情報処理安全確保支援士平成29年春期 午前Ⅱ 問14

問14

特定の利用者が所有するリソースが,WebサービスA上にある。OAuth2.0において,その利用者の認可の下,WebサービスBからそのリソースへの限定されたアクセスを可能にするときのプロトコルの動作はどれか。
  • WebサービスAが,アクセストークンを発行する。
  • WebサービスAが,利用者のデジタル証明書をWebサービスBに送信する。
  • WebサービスBが,アクセストークンを発行する。
  • WebサービスBが,利用者のデジタル証明書をWebサービスAに送信する。
  • [出題歴]
  • 情報セキュリティ H27秋期 問17

分類

テクノロジ系 » セキュリティ » セキュリティ実装技術

正解

解説

OAuth2.0は、異なるドメインやプラットフォーム間で、 サードパーティアプリケーションによるHTTPサービスへの限定的なアクセスを可能にするオープンな認可フレームワークです。簡単に言うとユーザー本人の認可の下、サードパーティアプリケーションに対してWebサービス側からアクセストークン(委任状のようなもの)が発行され、サードパーティアプリケーションがユーザーに代わりそれを使用してWebサービス(API)にアクセスできるようにする仕組みです。

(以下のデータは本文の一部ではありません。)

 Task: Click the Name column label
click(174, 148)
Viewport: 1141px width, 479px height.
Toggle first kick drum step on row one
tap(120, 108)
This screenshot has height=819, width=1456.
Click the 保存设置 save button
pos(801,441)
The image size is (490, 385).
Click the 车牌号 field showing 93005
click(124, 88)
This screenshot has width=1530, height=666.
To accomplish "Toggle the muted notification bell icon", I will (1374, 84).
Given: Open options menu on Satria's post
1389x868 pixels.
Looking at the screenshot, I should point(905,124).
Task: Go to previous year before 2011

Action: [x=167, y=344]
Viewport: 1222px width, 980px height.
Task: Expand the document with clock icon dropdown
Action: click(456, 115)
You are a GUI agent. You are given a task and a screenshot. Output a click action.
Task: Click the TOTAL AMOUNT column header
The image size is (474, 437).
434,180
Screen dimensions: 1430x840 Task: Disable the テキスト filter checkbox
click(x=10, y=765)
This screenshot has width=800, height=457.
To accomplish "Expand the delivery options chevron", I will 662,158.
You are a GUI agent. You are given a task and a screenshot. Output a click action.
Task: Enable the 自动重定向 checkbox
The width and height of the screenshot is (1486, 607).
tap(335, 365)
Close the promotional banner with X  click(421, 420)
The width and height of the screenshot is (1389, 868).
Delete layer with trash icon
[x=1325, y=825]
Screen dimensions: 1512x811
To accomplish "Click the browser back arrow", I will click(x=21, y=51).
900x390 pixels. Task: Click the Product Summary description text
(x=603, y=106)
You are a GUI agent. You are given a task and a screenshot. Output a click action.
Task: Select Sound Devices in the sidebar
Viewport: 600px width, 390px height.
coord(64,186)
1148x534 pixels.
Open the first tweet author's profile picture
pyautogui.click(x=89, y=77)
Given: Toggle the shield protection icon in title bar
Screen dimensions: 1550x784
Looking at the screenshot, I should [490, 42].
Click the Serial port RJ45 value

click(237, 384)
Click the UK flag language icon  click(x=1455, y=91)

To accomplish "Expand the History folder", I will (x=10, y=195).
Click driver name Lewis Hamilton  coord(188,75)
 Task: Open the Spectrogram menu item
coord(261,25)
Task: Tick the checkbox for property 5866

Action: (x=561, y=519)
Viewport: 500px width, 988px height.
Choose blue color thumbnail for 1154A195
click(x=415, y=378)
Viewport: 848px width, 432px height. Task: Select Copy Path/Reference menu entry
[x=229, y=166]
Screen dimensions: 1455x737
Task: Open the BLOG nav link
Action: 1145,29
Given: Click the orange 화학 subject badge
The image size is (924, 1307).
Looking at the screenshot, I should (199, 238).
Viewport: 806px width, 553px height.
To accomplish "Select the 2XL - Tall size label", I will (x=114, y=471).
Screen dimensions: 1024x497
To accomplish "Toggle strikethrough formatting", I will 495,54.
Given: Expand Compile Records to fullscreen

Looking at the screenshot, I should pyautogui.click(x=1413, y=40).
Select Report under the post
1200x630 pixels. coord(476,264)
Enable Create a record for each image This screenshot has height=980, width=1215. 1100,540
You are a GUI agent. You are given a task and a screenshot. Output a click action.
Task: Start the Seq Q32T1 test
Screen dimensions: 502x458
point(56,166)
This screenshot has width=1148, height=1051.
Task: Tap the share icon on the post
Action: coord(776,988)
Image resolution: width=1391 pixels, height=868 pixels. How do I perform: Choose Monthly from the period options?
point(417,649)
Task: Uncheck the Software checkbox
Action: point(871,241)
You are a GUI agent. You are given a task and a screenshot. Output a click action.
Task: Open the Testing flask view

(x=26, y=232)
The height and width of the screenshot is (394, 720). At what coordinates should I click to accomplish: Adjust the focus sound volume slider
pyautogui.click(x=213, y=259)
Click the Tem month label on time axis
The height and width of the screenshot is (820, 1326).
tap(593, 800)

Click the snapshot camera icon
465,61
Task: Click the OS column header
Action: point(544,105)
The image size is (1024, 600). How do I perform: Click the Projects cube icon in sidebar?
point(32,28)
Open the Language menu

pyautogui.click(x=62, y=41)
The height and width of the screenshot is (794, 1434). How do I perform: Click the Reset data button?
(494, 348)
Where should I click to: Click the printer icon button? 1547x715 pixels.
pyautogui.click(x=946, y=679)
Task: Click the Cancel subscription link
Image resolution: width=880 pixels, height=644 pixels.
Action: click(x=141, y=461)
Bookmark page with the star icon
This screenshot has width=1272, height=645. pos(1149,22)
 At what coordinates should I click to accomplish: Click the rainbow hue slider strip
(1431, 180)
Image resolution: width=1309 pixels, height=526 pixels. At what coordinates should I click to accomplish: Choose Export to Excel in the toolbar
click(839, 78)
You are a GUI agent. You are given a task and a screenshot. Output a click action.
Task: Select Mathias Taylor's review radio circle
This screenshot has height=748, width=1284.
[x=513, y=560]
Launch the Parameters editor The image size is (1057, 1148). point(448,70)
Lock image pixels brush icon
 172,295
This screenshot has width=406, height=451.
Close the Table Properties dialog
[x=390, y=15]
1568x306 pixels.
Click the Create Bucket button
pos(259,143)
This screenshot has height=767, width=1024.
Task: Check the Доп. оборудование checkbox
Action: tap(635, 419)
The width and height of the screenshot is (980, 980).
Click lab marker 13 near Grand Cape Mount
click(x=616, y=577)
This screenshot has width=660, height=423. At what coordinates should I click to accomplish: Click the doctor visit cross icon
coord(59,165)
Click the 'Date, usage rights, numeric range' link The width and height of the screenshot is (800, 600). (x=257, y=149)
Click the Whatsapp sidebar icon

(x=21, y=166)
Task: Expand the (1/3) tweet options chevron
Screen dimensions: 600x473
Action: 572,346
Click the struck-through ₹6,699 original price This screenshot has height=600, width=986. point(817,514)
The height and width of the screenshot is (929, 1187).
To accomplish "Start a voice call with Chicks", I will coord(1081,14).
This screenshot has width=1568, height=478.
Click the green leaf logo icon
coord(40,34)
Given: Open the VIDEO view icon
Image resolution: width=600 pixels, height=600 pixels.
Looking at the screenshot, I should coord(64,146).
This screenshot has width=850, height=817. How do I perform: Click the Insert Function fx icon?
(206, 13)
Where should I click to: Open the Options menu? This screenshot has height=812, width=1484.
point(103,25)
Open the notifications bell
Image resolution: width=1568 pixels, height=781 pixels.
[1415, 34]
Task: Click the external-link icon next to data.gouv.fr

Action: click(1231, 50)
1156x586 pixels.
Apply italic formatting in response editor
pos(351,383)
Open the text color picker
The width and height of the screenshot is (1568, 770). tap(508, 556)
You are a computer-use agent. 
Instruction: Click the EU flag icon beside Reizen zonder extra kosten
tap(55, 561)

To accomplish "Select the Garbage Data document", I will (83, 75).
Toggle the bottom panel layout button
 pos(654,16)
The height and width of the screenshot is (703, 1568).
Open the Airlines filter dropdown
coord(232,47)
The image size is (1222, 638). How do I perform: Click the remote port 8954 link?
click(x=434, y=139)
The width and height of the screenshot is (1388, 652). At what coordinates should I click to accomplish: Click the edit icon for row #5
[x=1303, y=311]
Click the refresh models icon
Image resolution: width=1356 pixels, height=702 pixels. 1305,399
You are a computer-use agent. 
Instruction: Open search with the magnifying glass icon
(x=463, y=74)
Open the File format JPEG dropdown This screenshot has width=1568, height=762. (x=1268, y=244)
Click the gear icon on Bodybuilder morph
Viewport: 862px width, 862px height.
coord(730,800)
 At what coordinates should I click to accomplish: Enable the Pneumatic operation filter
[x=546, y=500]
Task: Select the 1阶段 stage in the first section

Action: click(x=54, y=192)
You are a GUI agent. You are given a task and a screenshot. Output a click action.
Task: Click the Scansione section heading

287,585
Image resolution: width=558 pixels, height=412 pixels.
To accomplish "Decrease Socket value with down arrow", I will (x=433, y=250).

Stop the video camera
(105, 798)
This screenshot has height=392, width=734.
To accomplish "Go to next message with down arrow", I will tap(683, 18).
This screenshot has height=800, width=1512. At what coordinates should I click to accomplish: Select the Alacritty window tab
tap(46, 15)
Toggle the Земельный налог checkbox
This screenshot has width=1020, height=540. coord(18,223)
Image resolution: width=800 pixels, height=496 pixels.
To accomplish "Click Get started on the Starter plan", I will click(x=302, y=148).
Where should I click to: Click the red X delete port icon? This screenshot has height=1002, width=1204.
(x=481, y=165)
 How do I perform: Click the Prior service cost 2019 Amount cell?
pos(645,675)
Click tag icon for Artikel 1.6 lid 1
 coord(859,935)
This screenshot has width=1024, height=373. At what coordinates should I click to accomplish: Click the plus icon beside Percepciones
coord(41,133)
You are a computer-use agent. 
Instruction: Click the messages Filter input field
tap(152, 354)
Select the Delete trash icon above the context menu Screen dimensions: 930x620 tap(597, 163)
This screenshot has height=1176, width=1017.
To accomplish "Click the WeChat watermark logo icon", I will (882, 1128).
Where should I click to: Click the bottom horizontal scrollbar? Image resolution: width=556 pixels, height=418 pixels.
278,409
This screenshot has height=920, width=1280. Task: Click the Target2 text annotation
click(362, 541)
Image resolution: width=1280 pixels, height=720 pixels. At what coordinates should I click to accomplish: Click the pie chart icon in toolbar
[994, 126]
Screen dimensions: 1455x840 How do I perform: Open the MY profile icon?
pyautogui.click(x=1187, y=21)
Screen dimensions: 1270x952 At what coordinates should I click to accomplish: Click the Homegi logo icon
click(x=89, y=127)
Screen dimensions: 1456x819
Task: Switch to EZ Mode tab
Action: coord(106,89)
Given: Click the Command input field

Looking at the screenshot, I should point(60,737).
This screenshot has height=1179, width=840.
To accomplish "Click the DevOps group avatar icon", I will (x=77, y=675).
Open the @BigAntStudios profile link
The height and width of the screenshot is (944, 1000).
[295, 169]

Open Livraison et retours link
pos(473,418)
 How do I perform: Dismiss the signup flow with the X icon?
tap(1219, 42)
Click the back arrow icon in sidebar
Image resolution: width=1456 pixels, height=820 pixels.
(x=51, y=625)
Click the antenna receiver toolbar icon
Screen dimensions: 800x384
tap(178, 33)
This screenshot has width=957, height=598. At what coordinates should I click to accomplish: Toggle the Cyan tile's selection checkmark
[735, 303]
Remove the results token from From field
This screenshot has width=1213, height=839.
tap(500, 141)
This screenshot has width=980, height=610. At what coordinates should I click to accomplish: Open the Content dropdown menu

OAuth2.0では以下の3種類のロール(役)が登場します。
リソースオーナー(resource owner)
リソースサーバ内の保護された情報へのアクセスを許可するエンドユーザーであり、クライアントの利用者のこと。この設問では利用者Cが該当する。
リソースサーバ(resource server)
保護された情報を保持し、Webサービスを提供するアプリケーションのこと。リソースオーナーを認証しクライアントにアクセストークンを発行する認可サーバ(authorization server)の役割を兼ねることが多い。この設問ではWebサービスAが該当する。
クライアント(client)
リソースオーナーの認可を得てリソースサーバにアクセスするサードパーティアプリケーションのこと。この設問ではWebサービスBが該当する。
この設問におけるOAuth2.0のザックリしたフローは次のようになります。
  1. 利用者Cが、WebサービスBにアクセスする。
  2. WebサービスBは、利用者CをWebサービスAにリダイレクトし、認証・認可手続きを促す。
  3. 利用者Cは、WebサービスAで認証・認可手続きを行う。
  4. WebサービスAは、利用者Cからの認証・認可が得られると、WebサービスBに対してアクセストークンを発行する。
  5. WebサービスBは、アクセストークンなどを含めたHTTPリクエストをWebサービスAに送信する。
  6. WebサービスAは、HTTPリクエストが正当なものであるかを検証し、妥当であればリソースを含むHTTPレスポンスをWebサービスBに返す。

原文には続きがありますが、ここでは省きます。